• Medically Informed Consent for Treatment

    PHYSICAL THERAPY SPECIALISTS, PC
  • I voluntarily consent to physical therapy treatment and services deemed necessary by my physical therapist and/or physician. I am aware that the practice of physical therapy is not an exact science and I acknowledge that no guarantees have been made to me as to the results of these services at PHYSICAL THERAPY SPECIALIST, PC with Mark Hernandez, PT. It is the therapist’s and facility’s sincere intent to educate me on the processes of treatment and eventually discharge from our services. Therefore, if “hands-on” manual therapy techniques and/or exercise techniques that are being used to retrain, recruit, and restore normal musculoskeletal function are not understood or desired, it is my responsibility to obtain a clearer understanding of the therapists objectives and outcomes, and how he/she is trying to achieve them or refuse this aspect of treatment. If I do not consent or feel uncomfortable physically or emotionally with any aspect of the treatment, it is also my responsibility to make this immediately clear to the therapist providing the treatment.

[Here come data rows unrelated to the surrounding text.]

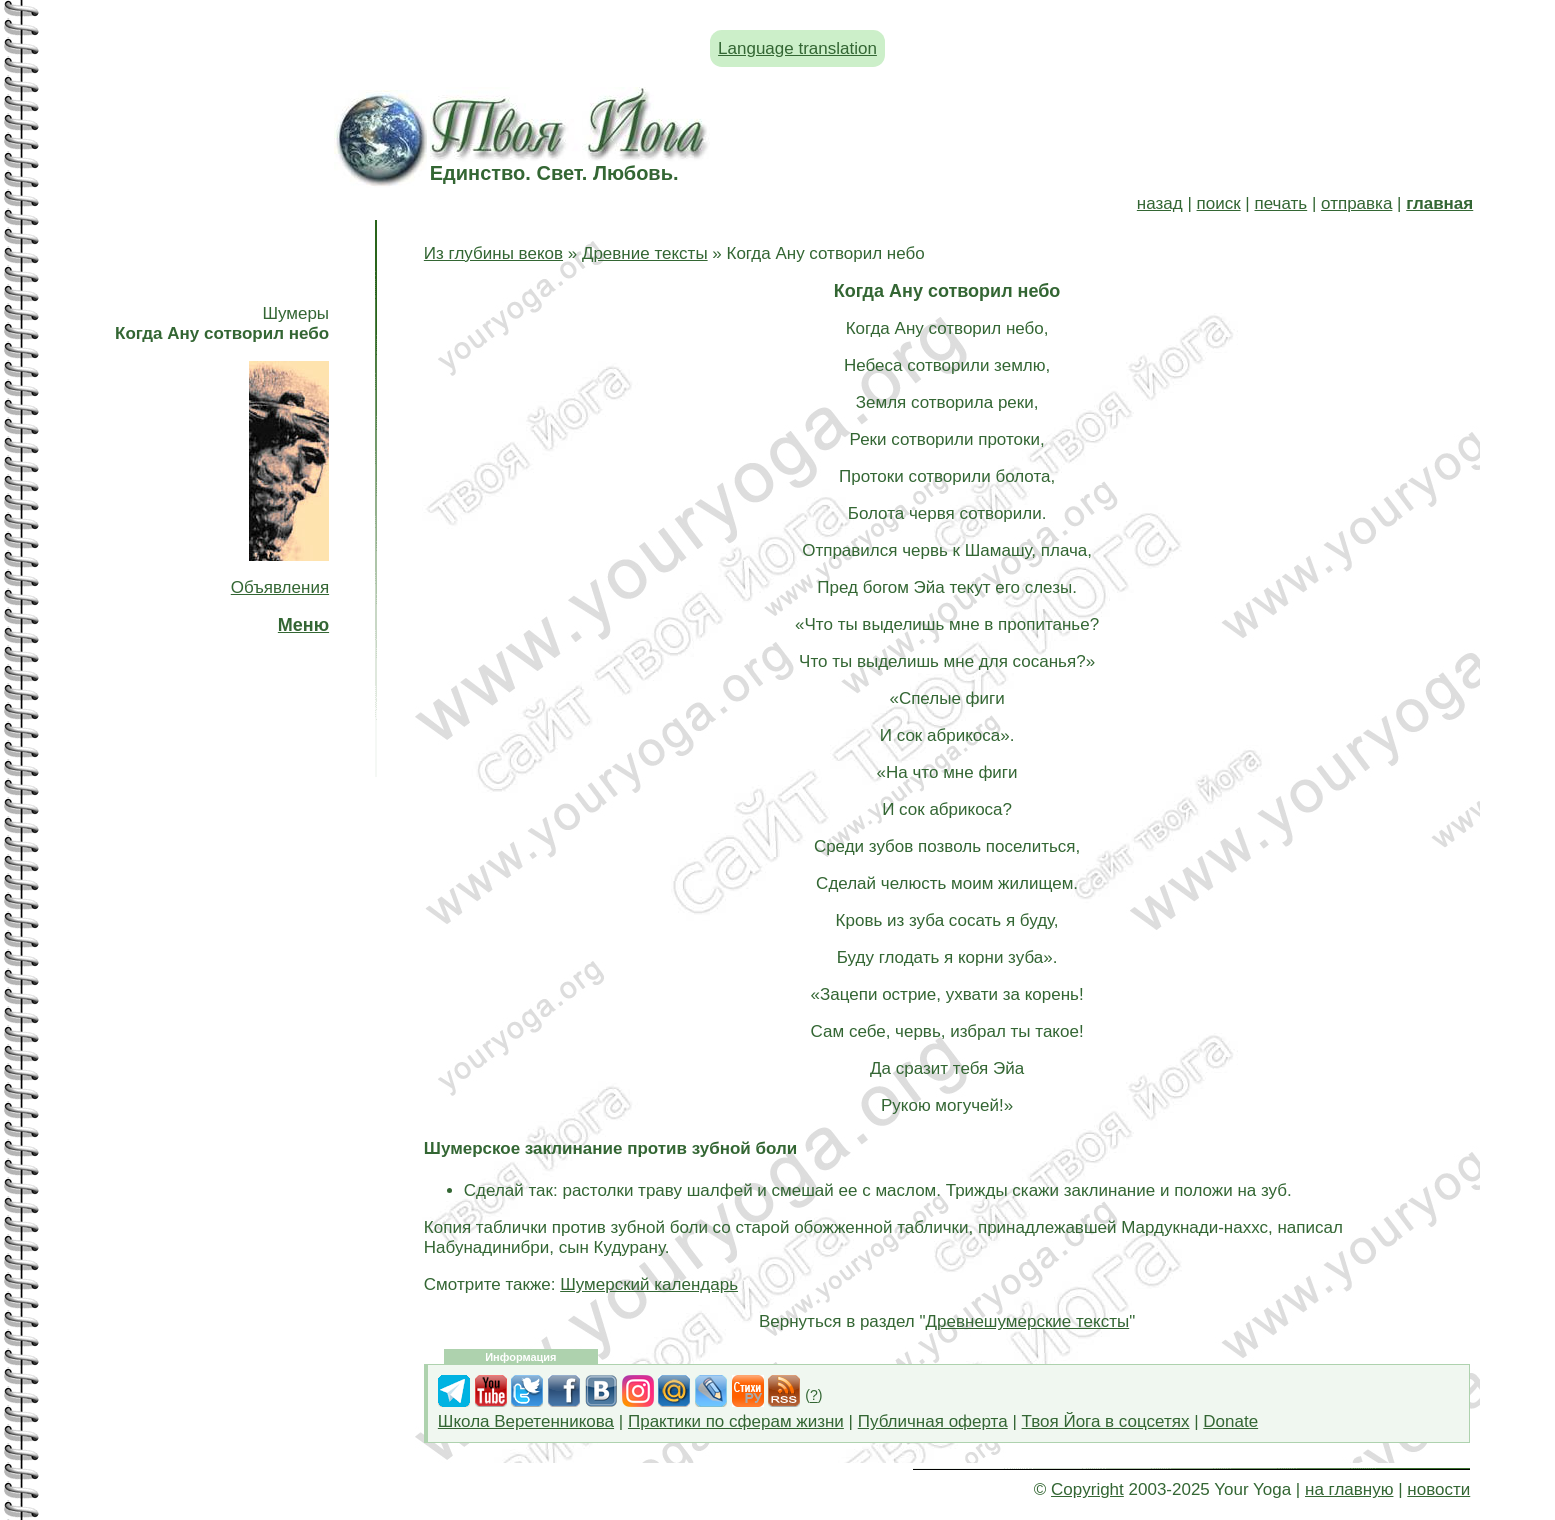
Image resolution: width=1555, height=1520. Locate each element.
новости (1438, 1489)
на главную (1349, 1489)
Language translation (797, 48)
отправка (1356, 203)
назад (1160, 203)
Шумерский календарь (649, 1284)
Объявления (280, 587)
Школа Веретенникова (526, 1421)
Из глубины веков (493, 253)
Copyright (1087, 1489)
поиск (1219, 203)
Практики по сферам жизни (736, 1421)
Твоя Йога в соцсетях (1106, 1421)
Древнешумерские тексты (1028, 1321)
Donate (1230, 1421)
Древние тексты (645, 253)
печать (1281, 203)
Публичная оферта (933, 1421)
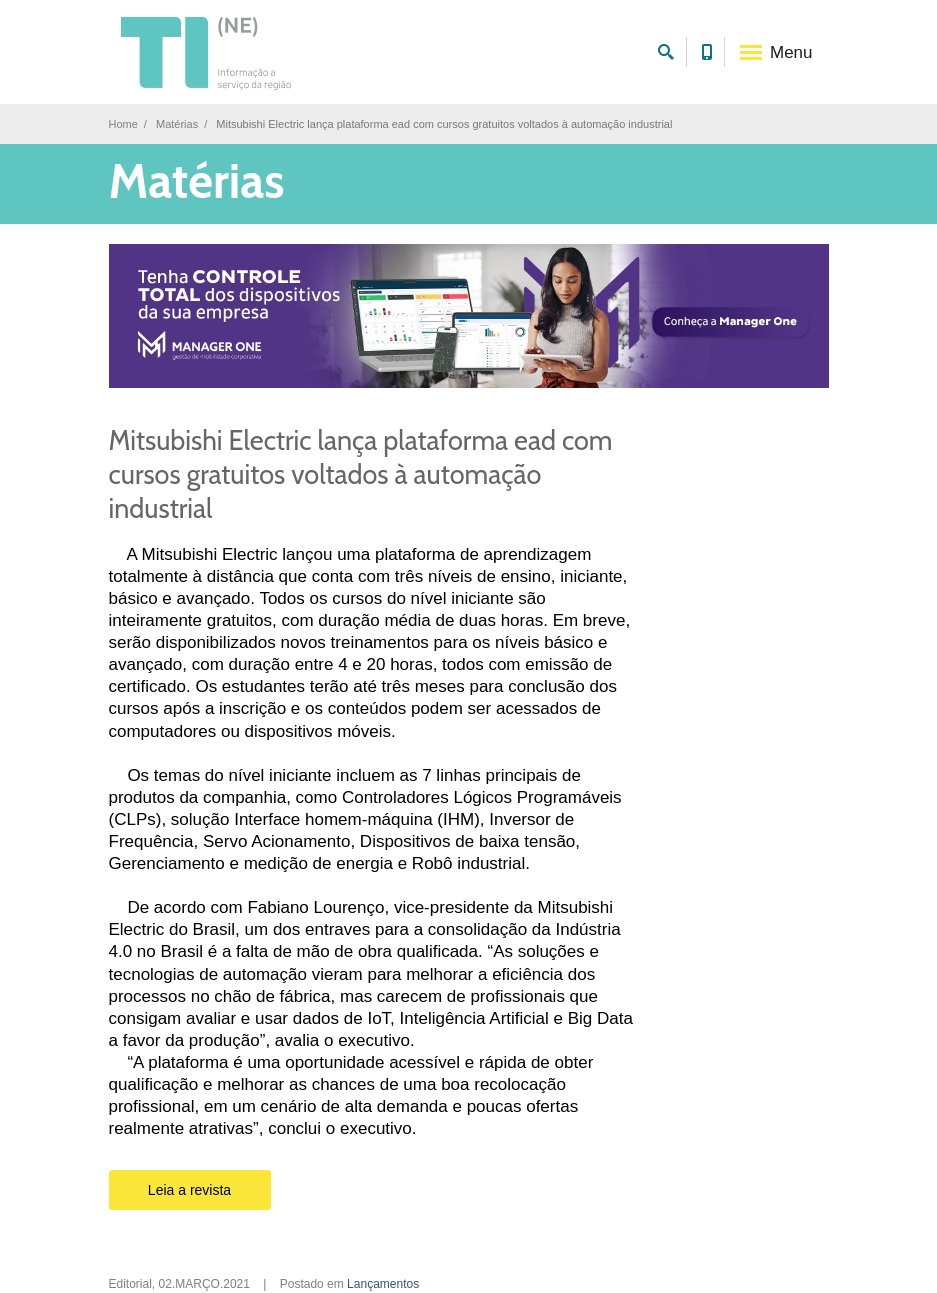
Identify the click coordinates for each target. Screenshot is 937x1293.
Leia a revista (189, 1190)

    This consent shall be on-going for the treatment period.

    I have read this form and fully understand and accept its terms and conditions:

  • Medically Informed Consent for Dry Needling Treatment

    PHYSICAL THERAPY SPECIALIST, PC
  • I voluntarily consent to DRY NEEDLING treatment as deemed helpful to treating my condition by my physical therapist and/or physician. I am aware that the practice of physical therapy is not an exact science and I acknowledge that no guarantees have been made to me as to the results of these services at PHYSICAL THERAPY SPECIALIST, PC with Mark Hernandez, PT.


    I understand DRY NEEDLING is a medical modality with certain risks. Positive reactions include relaxation, feeling energized, and tiredness. Negative reactions include pain where needle is inserted, mild bleeding where needle is inserted, bruising, syncope, nausea, sweating, mild bleeding, disorientation, localized or diffuse aching, localized itching and burning, tingling. If performed in the trunk or rib cage areas, rare risks include visceral injury, pneumothorax, bleeding, and infection. Therefore, if DRY NEEDLING techniques that are being used to retrain, recruit, and restore normal musculoskeletal function are not understood or desired, it is my responsibility to obtain a clearer understanding of the therapist's objectives and outcomes, and how he/she is trying to achieve them or refuse this aspect of treatment. If I do not consent or feel uncomfortable physically or emotionally with any aspect of the treatment, it is also my responsibility to make this immediately clear to the therapist providing the treatment.  Techniques performed will and do conform to standards set and instructed by the American Dry Needling Institute. If any adverse reactions occur, I will contact my physical therapist and seek immediate medical attention if necessary. 


    This consent shall be on-going for the treatment period.


    I have read this form and fully understand and accept its terms and conditions.

  • Property Access Agreement for Home Office

    PHYSICAL THERAPY SPECIALIST, PC
  • This Agreement constitutes an unconditional release of liability. Please read it carefully. The undersigned hereby releases, discharges, and covenants not to sue Physical Therapy Specialist, P.C., its administrators, directors, officers, agents, members, volunteers and employees, and applicable owners and lessors of the premises upon which physical therapy treatment takes place from all liability, claims, demands, losses or damages on my account caused in whole or in part by the negligence of the Releasees or otherwise, including negligent rescue operations; and I further agree that if, despite this release and waiver of liability, assumption of risk, and indemnity agreement, I or anyone on my behalf, makes a claim against any of the Releasees, I WILL INDEMNIFY, SAVE, and HOLD HARMLESS each of the Releasees from any litigation expenses, attorney fees, loss, liability, damage, or cost which any Releasee may incur as a result of such claim. I have read this agreement, fully understand its terms, understand that I have given up substantial rights by signing it and have signed it freely without any inducement or assurance of any nature and intend this document to be a complete and unconditional release of all liability to the greatest extent allowed by law, and agree that if any portion of the agreement is held to be invalid, the balance, notwithstanding, shall continue in full force and effect.